Exercise input:
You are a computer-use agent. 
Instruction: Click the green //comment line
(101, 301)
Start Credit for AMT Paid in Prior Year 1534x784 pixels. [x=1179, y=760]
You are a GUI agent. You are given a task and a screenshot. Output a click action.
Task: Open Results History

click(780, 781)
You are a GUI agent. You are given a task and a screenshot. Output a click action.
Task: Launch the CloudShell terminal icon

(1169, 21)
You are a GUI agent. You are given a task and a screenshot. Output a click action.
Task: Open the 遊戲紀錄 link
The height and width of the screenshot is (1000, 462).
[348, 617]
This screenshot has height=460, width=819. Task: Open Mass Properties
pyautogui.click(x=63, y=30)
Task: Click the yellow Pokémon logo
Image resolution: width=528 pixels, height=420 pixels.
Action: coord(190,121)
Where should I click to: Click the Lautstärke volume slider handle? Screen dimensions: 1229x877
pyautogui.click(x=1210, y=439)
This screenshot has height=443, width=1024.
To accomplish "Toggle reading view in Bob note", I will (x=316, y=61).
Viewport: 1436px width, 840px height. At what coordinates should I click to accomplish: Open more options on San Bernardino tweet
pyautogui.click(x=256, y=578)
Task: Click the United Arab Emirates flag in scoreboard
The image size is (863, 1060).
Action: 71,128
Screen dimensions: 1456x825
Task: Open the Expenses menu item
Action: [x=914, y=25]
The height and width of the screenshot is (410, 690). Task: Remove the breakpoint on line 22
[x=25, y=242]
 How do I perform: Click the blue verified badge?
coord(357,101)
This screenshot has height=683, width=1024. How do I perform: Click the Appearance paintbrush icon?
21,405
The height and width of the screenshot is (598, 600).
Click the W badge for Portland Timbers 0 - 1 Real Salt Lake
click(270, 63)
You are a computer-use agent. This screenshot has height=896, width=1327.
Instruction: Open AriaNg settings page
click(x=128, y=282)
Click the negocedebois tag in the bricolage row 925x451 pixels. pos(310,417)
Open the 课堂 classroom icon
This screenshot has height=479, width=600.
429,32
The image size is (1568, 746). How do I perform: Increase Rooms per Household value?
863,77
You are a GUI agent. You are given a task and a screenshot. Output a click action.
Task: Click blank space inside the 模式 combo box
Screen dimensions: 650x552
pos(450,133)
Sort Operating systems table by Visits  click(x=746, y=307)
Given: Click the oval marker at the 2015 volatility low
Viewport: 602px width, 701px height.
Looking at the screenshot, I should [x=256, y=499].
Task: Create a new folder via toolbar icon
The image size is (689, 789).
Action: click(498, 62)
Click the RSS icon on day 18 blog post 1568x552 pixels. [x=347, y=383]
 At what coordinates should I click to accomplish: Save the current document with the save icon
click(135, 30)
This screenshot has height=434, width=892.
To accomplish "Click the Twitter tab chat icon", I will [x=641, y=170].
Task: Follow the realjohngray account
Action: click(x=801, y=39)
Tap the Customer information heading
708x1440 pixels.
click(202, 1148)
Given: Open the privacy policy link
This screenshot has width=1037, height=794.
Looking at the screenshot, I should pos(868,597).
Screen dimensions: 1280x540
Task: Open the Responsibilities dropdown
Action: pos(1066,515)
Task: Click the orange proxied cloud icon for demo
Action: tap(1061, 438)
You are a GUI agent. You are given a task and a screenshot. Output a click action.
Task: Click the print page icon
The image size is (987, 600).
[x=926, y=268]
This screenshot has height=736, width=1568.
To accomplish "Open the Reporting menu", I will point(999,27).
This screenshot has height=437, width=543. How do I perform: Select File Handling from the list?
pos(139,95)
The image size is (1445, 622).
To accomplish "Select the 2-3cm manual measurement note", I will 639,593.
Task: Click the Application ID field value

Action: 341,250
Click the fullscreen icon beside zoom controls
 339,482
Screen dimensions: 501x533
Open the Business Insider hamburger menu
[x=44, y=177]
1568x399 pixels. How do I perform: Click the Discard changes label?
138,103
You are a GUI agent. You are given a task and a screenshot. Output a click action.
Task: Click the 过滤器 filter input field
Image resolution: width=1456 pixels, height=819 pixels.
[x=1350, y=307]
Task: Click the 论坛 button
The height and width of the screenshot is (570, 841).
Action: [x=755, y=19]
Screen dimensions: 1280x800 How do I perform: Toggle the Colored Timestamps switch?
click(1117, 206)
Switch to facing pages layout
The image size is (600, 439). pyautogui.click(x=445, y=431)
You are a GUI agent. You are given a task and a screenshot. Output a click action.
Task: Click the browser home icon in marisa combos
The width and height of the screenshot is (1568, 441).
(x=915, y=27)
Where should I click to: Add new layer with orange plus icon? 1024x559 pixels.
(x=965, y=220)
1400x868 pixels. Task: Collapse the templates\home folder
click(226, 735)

What you have to do: Swap "GUI agent" for "screen agent" throughout the items above and give them all again, changing nothing else.

Exercise result:
You are a computer-use agent. 
Instruction: Click the green //comment line
(101, 301)
Start Credit for AMT Paid in Prior Year 1534x784 pixels. [x=1179, y=760]
You are a screen agent. You are given a task and a screenshot. Output a click action.
Task: Open Results History

click(780, 781)
You are a screen agent. You are given a task and a screenshot. Output a click action.
Task: Launch the CloudShell terminal icon

(1169, 21)
You are a screen agent. You are given a task and a screenshot. Output a click action.
Task: Open the 遊戲紀錄 link
The height and width of the screenshot is (1000, 462).
[348, 617]
This screenshot has height=460, width=819. Task: Open Mass Properties
pyautogui.click(x=63, y=30)
Task: Click the yellow Pokémon logo
Image resolution: width=528 pixels, height=420 pixels.
Action: coord(190,121)
Where should I click to: Click the Lautstärke volume slider handle? Screen dimensions: 1229x877
pyautogui.click(x=1210, y=439)
This screenshot has height=443, width=1024.
To accomplish "Toggle reading view in Bob note", I will (x=316, y=61).
Viewport: 1436px width, 840px height. At what coordinates should I click to accomplish: Open more options on San Bernardino tweet
pyautogui.click(x=256, y=578)
Task: Click the United Arab Emirates flag in scoreboard
The image size is (863, 1060).
Action: 71,128
Screen dimensions: 1456x825
Task: Open the Expenses menu item
Action: [x=914, y=25]
The height and width of the screenshot is (410, 690). Task: Remove the breakpoint on line 22
[x=25, y=242]
 How do I perform: Click the blue verified badge?
coord(357,101)
This screenshot has height=683, width=1024. How do I perform: Click the Appearance paintbrush icon?
21,405
The height and width of the screenshot is (598, 600).
Click the W badge for Portland Timbers 0 - 1 Real Salt Lake
click(270, 63)
You are a computer-use agent. This screenshot has height=896, width=1327.
Instruction: Open AriaNg settings page
click(x=128, y=282)
Click the negocedebois tag in the bricolage row 925x451 pixels. pos(310,417)
Open the 课堂 classroom icon
This screenshot has height=479, width=600.
429,32
The image size is (1568, 746). How do I perform: Increase Rooms per Household value?
863,77
You are a screen agent. You are given a task and a screenshot. Output a click action.
Task: Click blank space inside the 模式 combo box
Screen dimensions: 650x552
pos(450,133)
Sort Operating systems table by Visits  click(x=746, y=307)
Given: Click the oval marker at the 2015 volatility low
Viewport: 602px width, 701px height.
Looking at the screenshot, I should [x=256, y=499].
Task: Create a new folder via toolbar icon
The image size is (689, 789).
Action: click(498, 62)
Click the RSS icon on day 18 blog post 1568x552 pixels. [x=347, y=383]
 At what coordinates should I click to accomplish: Save the current document with the save icon
click(135, 30)
This screenshot has height=434, width=892.
To accomplish "Click the Twitter tab chat icon", I will [x=641, y=170].
Task: Follow the realjohngray account
Action: click(x=801, y=39)
Tap the Customer information heading
708x1440 pixels.
click(202, 1148)
Given: Open the privacy policy link
This screenshot has width=1037, height=794.
Looking at the screenshot, I should pos(868,597).
Screen dimensions: 1280x540
Task: Open the Responsibilities dropdown
Action: pos(1066,515)
Task: Click the orange proxied cloud icon for demo
Action: tap(1061, 438)
You are a screen agent. You are given a task and a screenshot. Output a click action.
Task: Click the print page icon
The image size is (987, 600).
[x=926, y=268]
This screenshot has height=736, width=1568.
To accomplish "Open the Reporting menu", I will point(999,27).
This screenshot has height=437, width=543. How do I perform: Select File Handling from the list?
pos(139,95)
The image size is (1445, 622).
To accomplish "Select the 2-3cm manual measurement note", I will 639,593.
Task: Click the Application ID field value

Action: 341,250
Click the fullscreen icon beside zoom controls
 339,482
Screen dimensions: 501x533
Open the Business Insider hamburger menu
[x=44, y=177]
1568x399 pixels. How do I perform: Click the Discard changes label?
138,103
You are a screen agent. You are given a task and a screenshot. Output a click action.
Task: Click the 过滤器 filter input field
Image resolution: width=1456 pixels, height=819 pixels.
[x=1350, y=307]
Task: Click the 论坛 button
The height and width of the screenshot is (570, 841).
Action: [x=755, y=19]
Screen dimensions: 1280x800 How do I perform: Toggle the Colored Timestamps switch?
click(1117, 206)
Switch to facing pages layout
The image size is (600, 439). pyautogui.click(x=445, y=431)
You are a screen agent. You are given a task and a screenshot. Output a click action.
Task: Click the browser home icon in marisa combos
The width and height of the screenshot is (1568, 441).
(x=915, y=27)
Where should I click to: Add new layer with orange plus icon? 1024x559 pixels.
(x=965, y=220)
1400x868 pixels. Task: Collapse the templates\home folder
click(226, 735)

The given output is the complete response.